The pair’s relationship surely runs deeper than solely that of teacher and student; at least where the narrator is concerned that is. Sybil may just trust her French professor, but he is certainly lusting after her in the very least. In the one short scene where the pair are together, his gaze continuously “kept reverting to her” during the last two hours they spend together during his French exam. During this time, our narrator feels the need to discuss Sybil’s beauty. He claims that it’s marred by the amount of cosmetics she uses; leaving her eyes the only part of her face that reveal her true beauty. Yeah…that’s not how teachers should think about their students.
This still hasn’t proved that Cynthia is a stand in for Sybil though. If you remember all the way back to the start of this post, I claimed that the older sister is the closest thing the narrator can get to being with Sybil once the latter has passed.
Their relationship begins with Sybil’s death. Cynthia and the narrator literally “bond” over memories of Sybil. Our narrator, ever the gentleman, waits half a year to officially begins a relationship with Cynthia. But upon beginning this relationship his internal monologue belongs solely to him saying his new girlfriend isn’t as pretty as her dead sister and that Cynthia’s interest in spiritualism is a waste of time. Sybil would have never been interested in something as fake as spiritualism.
Anyway, comparing his descriptions between sisters, the late one has a pretty face that is hidden by make up while his current girlfriend's is also smeared with make up in hopes to hide her pores that are reminiscent of fish staring at you from an aquarium. He also says that Cynthia has a “so-called good figure” while Sybil had a thinner, nicer frame. Thanks, I hate the narrator; I hope he chokes.
I’m not going to force you to sit here and read all the terrible comparisons the narrator makes between the two sisters. I had to read them though so I just had to share some of the pain I went through. You’re welcome by the way.
I marked one other page of this short story. My hot take basically revolves around this narrator being a pig and comparing one sister to another. But, I bring you one last quote: “as a Frenchman I preferred the grape to the grain.”
Out of context, this makes absolutely no sense. He’s supposed to be talking about booze and how he prefers wine to whiskey, which same, but in the larger context of the story he flat out states he prefers Sybil to Cynthia.
Let me explain. Cynthia studied Latin in her college years while Sybil was a French student. Cynthia equals grain, Sybil equals grape; i.e. the narrator prefers Sybil. At this point in the story, it’s been about a year since Cynthia and him have begun dating and a year and a half since Sybil died, yet he still longs for Sybil. Again, I hope this narrator chokes.
Once he says this, Cynthia blows up in his face claiming to never want to see him again. If this was truly about preferring wine to whiskey then this is perhaps one of the largest overreactions to have ever occurred either fictionally or in real life. Alas, I don’t believe that to be the case. I think Cynthia has realized why the narrator is with her. I think she’s realized that the narrator has no true romantic interest in her and that he instead sees her as the closest thing to Sybil.

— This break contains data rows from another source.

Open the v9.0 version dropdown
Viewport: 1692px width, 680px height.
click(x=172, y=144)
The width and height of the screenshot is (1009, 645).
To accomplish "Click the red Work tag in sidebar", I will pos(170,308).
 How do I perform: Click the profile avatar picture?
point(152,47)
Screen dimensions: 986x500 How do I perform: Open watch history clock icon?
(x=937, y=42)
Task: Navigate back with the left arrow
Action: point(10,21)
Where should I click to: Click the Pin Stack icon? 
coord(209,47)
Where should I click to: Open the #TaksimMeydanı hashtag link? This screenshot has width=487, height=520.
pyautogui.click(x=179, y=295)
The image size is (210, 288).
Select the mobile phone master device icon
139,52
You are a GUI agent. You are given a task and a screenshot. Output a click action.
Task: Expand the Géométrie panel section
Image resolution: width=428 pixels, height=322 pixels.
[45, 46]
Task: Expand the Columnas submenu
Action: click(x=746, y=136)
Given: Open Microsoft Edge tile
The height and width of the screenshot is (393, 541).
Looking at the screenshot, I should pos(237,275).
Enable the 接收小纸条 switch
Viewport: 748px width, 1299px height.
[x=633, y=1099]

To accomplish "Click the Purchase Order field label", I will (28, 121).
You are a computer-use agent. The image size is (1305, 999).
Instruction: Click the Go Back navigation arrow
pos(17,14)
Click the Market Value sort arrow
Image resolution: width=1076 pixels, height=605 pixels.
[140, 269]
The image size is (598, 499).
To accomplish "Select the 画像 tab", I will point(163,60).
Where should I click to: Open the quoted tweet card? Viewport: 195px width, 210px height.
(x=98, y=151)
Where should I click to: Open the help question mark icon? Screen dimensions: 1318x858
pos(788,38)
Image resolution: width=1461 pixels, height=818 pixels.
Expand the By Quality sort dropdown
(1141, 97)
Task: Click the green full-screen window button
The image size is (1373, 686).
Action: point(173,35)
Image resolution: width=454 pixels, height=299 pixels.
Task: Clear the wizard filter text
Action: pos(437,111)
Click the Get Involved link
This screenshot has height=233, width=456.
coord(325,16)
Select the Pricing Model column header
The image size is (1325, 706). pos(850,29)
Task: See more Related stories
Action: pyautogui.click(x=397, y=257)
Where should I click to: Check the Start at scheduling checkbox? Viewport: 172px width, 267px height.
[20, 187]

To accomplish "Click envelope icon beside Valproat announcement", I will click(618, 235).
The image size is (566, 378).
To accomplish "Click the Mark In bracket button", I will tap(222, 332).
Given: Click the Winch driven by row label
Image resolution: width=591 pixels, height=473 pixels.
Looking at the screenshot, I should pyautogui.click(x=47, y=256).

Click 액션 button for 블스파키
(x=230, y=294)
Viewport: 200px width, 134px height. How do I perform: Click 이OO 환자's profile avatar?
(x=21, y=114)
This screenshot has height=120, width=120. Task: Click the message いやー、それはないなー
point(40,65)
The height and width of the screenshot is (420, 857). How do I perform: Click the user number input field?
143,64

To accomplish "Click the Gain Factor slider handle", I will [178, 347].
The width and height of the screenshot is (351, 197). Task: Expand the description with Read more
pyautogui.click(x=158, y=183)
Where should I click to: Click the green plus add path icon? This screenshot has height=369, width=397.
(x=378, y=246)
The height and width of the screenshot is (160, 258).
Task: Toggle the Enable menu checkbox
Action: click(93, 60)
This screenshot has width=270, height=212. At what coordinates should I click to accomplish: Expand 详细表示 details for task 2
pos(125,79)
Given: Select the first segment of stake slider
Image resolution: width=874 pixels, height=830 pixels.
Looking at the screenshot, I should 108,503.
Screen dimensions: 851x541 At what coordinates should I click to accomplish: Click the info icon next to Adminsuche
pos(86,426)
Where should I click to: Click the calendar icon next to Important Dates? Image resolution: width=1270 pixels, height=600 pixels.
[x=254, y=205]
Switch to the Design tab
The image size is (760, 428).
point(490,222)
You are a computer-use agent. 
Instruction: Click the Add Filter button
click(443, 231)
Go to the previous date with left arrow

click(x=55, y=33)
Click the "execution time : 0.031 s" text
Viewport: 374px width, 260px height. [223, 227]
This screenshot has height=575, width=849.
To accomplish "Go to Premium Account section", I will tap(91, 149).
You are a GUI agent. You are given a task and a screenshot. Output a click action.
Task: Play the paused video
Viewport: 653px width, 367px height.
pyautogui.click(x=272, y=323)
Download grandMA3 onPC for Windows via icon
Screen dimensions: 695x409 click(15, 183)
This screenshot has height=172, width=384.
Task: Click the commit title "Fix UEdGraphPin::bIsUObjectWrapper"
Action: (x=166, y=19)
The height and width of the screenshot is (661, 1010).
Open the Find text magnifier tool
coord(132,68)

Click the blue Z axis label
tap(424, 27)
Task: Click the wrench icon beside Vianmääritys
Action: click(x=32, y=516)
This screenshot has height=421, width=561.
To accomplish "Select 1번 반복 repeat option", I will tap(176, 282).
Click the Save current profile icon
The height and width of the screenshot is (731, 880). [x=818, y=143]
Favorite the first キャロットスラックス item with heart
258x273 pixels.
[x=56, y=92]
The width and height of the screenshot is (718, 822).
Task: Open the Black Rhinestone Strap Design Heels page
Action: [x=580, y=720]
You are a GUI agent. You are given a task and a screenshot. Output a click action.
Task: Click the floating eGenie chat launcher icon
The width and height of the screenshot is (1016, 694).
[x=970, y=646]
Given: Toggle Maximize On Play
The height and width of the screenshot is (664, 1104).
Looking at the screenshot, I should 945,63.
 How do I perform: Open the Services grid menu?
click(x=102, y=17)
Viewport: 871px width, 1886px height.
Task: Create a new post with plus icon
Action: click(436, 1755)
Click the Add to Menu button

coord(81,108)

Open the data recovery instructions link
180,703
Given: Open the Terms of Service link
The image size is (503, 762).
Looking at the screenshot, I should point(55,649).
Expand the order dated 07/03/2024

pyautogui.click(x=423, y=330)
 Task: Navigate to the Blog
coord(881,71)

Truthfully, this has to be the worst hot take I’ve ever created for this blog, not because it makes no sense or because of my poor writing, but because of what pigs the men in this story are. Part of me is sorry for creating this and the other part of me wants you my lovely reader to suffer with me. I hope you enjoyed the ride I’ve taken you on today. And please send me title names because I’m still not sold on Hannah Hot Takes and still cannot think of anything better.